Her journey continues to the death camps of Poland, to Israel and the Middle East, then to Cuba. Judy is chasing spirits and ghosts. Her camera is finding them in shadows, in light, reflecting from places unseen. En masse, her search reveals so much. You thought you knew these people, but now there is dimension. You have seen other photographs of that place, but it never looked like this. A staircase becomes molten and infirm. You look in but feel as if you are looking out. Shadows become animated and the world is simply other than you thought. 

Eventually, Judy’s search turns inward. Much has been said about how photographs can reveal an inner truth. When we contemplate her most recent self-portraits, one understands that in a lifetime of photographs this search, subconscious or not, has always been the point of her photography.

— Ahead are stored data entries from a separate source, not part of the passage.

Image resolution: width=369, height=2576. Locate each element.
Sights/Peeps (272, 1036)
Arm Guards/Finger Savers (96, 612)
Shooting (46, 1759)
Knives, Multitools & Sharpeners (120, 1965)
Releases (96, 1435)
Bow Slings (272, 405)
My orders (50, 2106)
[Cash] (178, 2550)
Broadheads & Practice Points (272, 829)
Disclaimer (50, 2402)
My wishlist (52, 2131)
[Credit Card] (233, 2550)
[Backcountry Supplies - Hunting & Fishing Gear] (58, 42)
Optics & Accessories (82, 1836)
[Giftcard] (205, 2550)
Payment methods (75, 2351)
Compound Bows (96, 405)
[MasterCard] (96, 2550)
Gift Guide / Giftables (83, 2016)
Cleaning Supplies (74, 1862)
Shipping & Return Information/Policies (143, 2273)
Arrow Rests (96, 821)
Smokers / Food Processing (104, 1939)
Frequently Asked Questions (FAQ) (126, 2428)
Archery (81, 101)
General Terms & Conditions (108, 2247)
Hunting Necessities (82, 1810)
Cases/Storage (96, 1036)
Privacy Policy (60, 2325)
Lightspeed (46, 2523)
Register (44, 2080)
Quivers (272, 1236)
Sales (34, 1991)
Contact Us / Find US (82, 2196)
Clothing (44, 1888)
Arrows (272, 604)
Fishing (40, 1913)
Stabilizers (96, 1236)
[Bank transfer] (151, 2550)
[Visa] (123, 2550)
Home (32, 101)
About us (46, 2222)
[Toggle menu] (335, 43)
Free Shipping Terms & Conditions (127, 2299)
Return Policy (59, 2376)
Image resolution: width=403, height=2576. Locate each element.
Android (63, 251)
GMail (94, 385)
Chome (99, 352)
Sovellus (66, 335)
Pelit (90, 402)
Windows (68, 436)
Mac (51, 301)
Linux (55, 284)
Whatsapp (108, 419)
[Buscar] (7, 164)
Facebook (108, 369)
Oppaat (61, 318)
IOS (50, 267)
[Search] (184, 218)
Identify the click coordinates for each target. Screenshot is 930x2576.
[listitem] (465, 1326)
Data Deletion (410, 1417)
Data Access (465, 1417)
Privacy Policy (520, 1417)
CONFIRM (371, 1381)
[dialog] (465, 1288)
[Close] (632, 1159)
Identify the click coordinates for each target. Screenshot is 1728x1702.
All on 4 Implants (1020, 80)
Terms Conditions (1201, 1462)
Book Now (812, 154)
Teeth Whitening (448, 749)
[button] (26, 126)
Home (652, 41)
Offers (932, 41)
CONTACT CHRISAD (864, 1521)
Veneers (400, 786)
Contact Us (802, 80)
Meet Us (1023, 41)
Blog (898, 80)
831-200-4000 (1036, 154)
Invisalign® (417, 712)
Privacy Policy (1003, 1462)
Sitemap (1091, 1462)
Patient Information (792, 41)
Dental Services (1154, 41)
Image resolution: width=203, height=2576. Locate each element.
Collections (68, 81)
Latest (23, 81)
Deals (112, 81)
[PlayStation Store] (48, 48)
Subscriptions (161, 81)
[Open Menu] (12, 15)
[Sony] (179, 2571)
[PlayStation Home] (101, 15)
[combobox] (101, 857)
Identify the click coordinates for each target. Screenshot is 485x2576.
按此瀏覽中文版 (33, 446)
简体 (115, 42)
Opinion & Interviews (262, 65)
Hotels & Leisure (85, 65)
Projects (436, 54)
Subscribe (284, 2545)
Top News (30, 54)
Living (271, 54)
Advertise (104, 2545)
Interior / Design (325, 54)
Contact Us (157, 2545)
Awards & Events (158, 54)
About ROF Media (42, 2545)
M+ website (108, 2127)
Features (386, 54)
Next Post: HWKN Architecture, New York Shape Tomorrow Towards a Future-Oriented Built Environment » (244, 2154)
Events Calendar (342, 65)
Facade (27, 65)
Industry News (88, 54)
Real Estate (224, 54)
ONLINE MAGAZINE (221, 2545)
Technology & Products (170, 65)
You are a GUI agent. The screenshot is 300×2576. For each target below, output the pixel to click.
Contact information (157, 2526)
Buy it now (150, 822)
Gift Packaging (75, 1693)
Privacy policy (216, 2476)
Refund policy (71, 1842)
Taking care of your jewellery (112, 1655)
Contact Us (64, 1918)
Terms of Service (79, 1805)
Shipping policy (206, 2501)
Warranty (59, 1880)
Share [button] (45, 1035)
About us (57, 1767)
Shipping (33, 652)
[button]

Yet we never lose touch with reality, or concern for mankind. Judy’s ability to resolve this dichotomy is why her work compels and begs us both to question and to comprehend. Her journey and ours are the same.

 

Howard Greenberg
oward Greenberg Gallery, New York


Judy Glickman has been immersed in photography virtually since birth. Daughter of Irving Bennett Ellis, an accomplished West Coast photographer, she participated in his work from her early childhood as his sometime subject and inspiration, and she began to absorb his lessons. In the 1970s Judy spent an intensive week at the Maine Photographic Workshop in Rockport, learning ‚ darkroom techniques and shooting black-and-white film. That experience sparked further photographic studies at ucla, the Maine Photographic Workshops, the Anderson Ranch Arts Center, and Maine College of Art. She also started acquiring a serious collection of the work of others. Their subjects and their methods resonated with interests of her own: the beauty of both the natural world and the built environment, man’s capacity for goodness and horrendous evil, formal and informal spirituality, the innocence of children.

What is it in Judy’s photographs that takes us so quickly past her great skills to something deeper? That takes us back to an image a third or fifth or seventh time? Past admiration to something like a sense of being there? We are no longer outside the image but move through the glass and into it, sometimes painfully, as with her transporting us to the Holocaust, to that irony when beauty and horror merge: when the aesthetic composition of converging railroad tracks terrifies us because we know where the tracks are heading. Why does infrared make images from the camps more ominous and other-worldly, while the same technique makes the Great Diamond Island photographs so softly atmospheric? One frightens us, the other makes us want to live there. Whatever questions I am not answering, I find that even beyond the force and meaning of individual photographs, some groupings of them can assert a collective power, as though in a narrative way they gather, informing one another.

Always with camera, Judy has traveled widely, constantly discovering, finding all the world her subject: Israeli children in the street, the carved wonder of Petra, Venice under water, church architecture in Abiquiu, café life in Istanbul, street stall vendors in Jordan, landscape, migrating birds, reflections. Her startling capture of a street sweeper at the Western Wall is both humorous and shocking—all those prayers and messages simply swept away. Lately she has been exploring color and abstraction as she ventures into new territory. Permeating it all is her own compassion, humanism, identity—her sense of how uplifting, how tragic, how interesting, how astonishing is this world we share. These are photographs that expand our experience, our sympathy, our understanding. They enlarge our world and we linger there, grateful for them.